When it comes to medical marijuana, the Federal government puts profits before people:
The federal government charges patients 15 times more for certified medical marijuana than it pays to buy the weed in bulk from its official supplier, newly released documents show.

Critics say it's unconscionable to charge that high a markup to some of the country's sickest citizens, who have little income and are often cut off from their medical marijuana supply when they can't pay their government dope bills.

Records obtained under the Access to Information Act show that Health Canada pays $328.75 for each kilogram of bulk medical marijuana produced by Prairie Plant Systems Inc.

The company currently has a $10.3-million contract with Health Canada, which expires at the end of September, to grow standardized medical marijuana in an abandoned mine shaft in Flin Flon, Man.

Health Canada, in turn, sells the marijuana to a small group of authorized users for $150 -- plus GST -- for each 30-gram bag of ground-up flowering tops, with a strength of up to 14 per cent THC, the main active ingredient.
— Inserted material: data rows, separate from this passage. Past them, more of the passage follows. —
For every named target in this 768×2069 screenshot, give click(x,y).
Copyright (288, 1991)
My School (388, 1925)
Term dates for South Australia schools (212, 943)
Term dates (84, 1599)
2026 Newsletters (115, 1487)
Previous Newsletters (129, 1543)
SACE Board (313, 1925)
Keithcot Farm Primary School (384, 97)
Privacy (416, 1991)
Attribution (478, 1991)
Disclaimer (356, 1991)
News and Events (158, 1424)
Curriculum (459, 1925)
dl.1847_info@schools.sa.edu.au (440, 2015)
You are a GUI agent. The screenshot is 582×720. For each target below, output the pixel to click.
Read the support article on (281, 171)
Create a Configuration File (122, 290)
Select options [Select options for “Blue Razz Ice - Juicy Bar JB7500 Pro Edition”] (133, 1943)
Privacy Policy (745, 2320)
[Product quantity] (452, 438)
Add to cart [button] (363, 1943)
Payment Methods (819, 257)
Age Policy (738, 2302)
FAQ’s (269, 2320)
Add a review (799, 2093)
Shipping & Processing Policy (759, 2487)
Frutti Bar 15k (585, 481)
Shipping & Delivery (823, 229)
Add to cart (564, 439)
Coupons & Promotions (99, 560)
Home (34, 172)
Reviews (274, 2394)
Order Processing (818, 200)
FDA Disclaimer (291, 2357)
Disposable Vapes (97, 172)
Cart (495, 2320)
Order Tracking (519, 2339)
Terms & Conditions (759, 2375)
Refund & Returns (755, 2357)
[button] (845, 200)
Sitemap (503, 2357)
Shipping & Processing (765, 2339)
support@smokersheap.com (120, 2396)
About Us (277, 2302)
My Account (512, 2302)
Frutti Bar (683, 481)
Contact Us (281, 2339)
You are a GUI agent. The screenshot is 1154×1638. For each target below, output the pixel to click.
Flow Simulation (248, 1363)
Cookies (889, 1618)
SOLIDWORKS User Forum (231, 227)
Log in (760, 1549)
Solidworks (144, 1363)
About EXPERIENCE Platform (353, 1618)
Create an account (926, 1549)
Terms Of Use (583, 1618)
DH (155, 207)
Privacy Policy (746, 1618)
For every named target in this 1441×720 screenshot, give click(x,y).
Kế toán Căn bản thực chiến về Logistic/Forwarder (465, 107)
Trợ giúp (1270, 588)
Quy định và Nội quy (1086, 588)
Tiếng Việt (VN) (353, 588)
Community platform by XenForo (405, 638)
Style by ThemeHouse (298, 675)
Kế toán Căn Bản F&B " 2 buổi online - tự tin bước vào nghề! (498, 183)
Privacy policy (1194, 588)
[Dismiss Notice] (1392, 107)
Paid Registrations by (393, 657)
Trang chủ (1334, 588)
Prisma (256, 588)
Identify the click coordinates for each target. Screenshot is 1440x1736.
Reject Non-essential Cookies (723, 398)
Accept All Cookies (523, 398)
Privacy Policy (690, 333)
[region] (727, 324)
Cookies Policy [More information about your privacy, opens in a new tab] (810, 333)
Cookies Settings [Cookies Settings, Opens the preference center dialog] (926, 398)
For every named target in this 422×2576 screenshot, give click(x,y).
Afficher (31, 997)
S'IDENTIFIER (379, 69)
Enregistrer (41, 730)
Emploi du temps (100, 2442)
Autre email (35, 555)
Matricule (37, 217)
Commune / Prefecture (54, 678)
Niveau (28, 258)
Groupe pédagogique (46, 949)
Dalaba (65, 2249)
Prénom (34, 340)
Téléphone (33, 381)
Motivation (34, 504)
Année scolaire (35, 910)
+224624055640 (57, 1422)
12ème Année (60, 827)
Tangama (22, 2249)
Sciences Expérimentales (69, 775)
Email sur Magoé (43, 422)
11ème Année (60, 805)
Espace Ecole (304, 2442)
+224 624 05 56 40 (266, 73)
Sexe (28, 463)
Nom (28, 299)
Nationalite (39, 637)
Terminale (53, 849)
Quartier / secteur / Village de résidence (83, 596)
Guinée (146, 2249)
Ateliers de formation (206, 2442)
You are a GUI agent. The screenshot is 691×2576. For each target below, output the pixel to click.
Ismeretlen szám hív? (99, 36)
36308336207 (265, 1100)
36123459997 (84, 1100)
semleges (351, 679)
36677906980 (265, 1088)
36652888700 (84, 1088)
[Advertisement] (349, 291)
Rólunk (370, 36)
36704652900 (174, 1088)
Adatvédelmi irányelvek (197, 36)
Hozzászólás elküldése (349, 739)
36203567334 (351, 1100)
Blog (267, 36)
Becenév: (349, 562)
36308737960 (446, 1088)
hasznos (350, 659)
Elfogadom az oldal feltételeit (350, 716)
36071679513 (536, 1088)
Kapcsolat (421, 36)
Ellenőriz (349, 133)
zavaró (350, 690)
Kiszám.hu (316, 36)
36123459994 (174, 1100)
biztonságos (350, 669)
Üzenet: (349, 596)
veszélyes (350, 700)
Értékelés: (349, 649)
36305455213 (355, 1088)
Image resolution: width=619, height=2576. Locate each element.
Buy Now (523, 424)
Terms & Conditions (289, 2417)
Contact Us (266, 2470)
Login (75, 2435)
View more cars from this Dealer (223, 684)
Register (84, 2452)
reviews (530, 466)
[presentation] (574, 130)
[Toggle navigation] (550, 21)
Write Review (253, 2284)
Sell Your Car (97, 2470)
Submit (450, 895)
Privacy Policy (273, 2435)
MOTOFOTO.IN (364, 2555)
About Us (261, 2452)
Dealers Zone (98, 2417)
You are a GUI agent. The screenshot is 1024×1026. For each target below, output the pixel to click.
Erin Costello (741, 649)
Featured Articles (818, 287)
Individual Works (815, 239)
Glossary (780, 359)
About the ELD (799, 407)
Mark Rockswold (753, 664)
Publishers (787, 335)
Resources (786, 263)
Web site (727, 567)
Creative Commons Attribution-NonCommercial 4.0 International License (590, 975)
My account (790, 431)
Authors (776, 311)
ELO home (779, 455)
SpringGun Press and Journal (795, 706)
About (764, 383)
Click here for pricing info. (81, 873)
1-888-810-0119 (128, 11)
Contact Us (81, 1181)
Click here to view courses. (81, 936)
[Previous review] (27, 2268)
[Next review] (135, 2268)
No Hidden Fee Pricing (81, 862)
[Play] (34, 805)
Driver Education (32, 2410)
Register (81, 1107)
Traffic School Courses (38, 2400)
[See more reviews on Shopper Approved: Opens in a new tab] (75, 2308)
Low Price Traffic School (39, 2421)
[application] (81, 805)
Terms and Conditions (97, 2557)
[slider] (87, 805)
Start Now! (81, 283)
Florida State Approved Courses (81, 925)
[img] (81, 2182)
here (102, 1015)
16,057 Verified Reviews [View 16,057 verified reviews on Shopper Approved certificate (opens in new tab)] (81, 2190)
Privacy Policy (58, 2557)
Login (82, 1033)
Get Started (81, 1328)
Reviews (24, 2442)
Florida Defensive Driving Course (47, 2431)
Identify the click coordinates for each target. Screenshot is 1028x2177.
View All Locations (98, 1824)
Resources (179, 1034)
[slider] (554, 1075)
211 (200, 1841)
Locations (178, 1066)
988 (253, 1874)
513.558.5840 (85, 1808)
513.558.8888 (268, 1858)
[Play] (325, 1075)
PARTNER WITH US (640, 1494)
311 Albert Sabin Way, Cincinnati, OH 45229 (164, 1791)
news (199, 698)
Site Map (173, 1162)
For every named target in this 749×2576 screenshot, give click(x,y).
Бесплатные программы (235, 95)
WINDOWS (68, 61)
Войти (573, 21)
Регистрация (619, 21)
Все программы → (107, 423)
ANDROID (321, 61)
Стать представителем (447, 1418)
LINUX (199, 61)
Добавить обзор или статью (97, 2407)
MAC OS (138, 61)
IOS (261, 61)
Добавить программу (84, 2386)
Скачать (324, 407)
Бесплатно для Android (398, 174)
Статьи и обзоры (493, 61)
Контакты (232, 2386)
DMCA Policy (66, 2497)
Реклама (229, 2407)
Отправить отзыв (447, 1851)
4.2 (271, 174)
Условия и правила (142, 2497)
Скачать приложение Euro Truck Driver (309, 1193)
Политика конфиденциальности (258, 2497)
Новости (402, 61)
That works out to $5,000 for each kilogram, or a markup of more than 1,500 per cent.

[..] A spokesman for the department, Jason Bouzanis, said the quoted price of $328.75 a kilogram for bulk marijuana does not include other Health Canada costs.

"The price for individuals authorized to possess marijuana for medical purposes is based on the actual cost of production and an estimate of costs associated with the distribution of the product,'' he said, "These costs are subject to change.''

Contract records show Health Canada also pays the supplier a packaging fee of $9.06 for each 30-gram package, to cover labour and materials, as well as courier fees that are dependent on shipping volumes.
You can buy a handful of seeds and a few boxes of zip-lop bags for $9.00 from local suppliers. For those concerned about the environment, you don't even have to use a bag. Simply pick and dry the buds from the plants growing in your backyard on your kitchen counter and transfer to a glass receptacle or cloth bag for future use. No carbon is emitted because you walked instead of driving.

Oh .. sorry, you're not allowed to grow your own weed, and you're not allowed to smoke it either unless you present the bureaucrats with a doctor's note. And soon that doctor's note won't even permit you to legally grow your own. The feds are looking to expand their monopoly on medical marijuana distribution. Fine revenue for non-compliance is expected to increase, along with black market competition:
Although patients currently can grow it themselves or have someone else grow it for them, Health Canada plans to phase out these production licences sometime after 2007. That would force patients to order from Prairie Plant Systems, or take their chances with street dealers or so-called compassion clubs, which are technically illegal.

[..] Many patients say they are unhappy with the quality of the Prairie Plant System product.

"It's garbage," said Tom MacMullen, 43, of Prospect Bay, N.S., who uses marijuana for leg and back pain. "It's just so awful-tasting."
cp: Dust My Broom


Anonymous said...

the quoted price ... does not include other Health Canada costs.

Bloated salaries: CHECK
Stellar benefits: CHECK
Gold-plated pension: CHECK
Perks and bonuses: CHECK
Annual raises: CHECK
Foreign travel: CHECK
Large offices: CHECK
Latest computers: CHECK
Employment equity: CHECK
Union protection: CHECK

You see? It's entirely legitimate.

Anonymous said...

well now we know why the feds dont want and will not legalize cannabis; its too lucrative.